Mambaram Higher Secondary School (MHSS) and Mambaram English Medium School (MEMS) promoted by Mr. Mambaram P. Madhavan are located 10 km from Thalassery and 20 km from Kannur.

Mambaram Higher Secondary School was founded in 1983. Principal Mr. C. V Thilakaraj of MHSS won the President of India's medal for honorary services in 2005. The school celebrated its Silver Jubilee year in 2008. Winner of many district, state and national awards for arts, cultural & science competitions this school has transformed itself from its modest beginnings to a well renowned name in school education in Kerala state now. It was state"s best school in kerala sastrolsavam for many years.

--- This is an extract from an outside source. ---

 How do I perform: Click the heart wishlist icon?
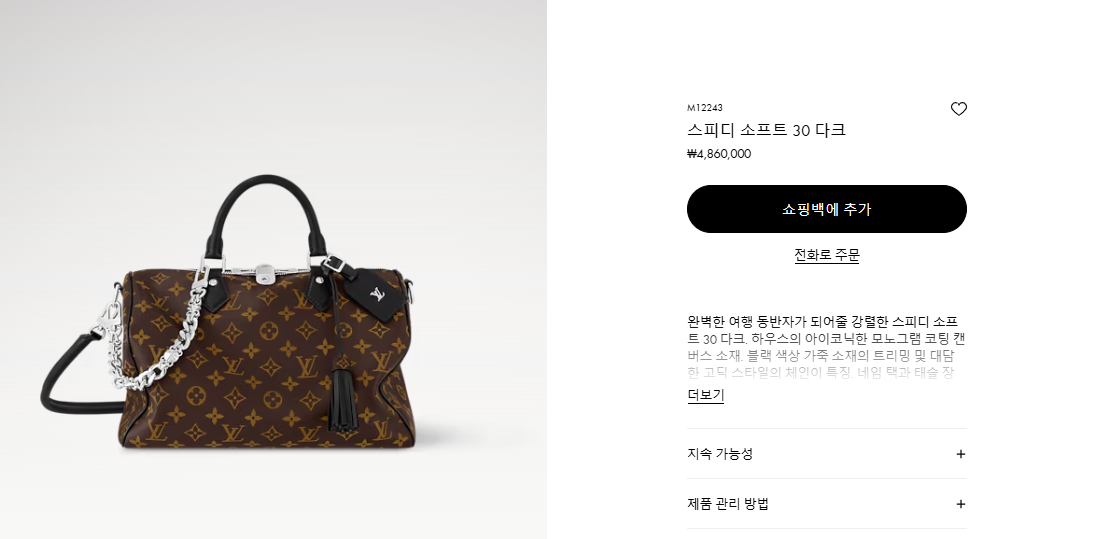coord(958,109)
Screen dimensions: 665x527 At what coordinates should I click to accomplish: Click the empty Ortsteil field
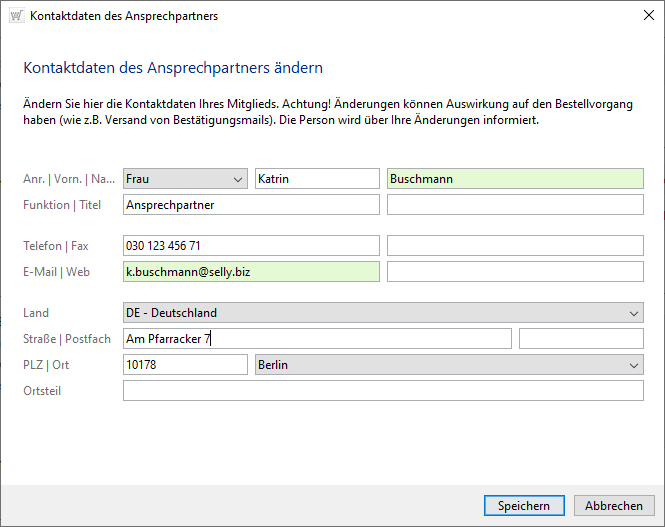pyautogui.click(x=383, y=391)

On 9 January 2008 Kerala State Governor, R.L. Bhatia inaugurated the Silver Jubilee celebrations. Kannur MP Mr. A. P. Abdullakutty, MLA Mr. K. C. Venugopal, District Collector Ms. Ishita Roy etc. presided over the function.

Mambaram English Medium School (CBSE) was founded in 1991 and is located on the Kuthuparamba Road. This is the first CBSE affiliated school in the area and also the largest Mr. R.K. Krishnan Nambiar famous educationalist, was the first principal.

Indiragandhi College of Science and Technology (IIST) and Indira Gandhi Public School are promoted by Mr. Mambaram Divakaran.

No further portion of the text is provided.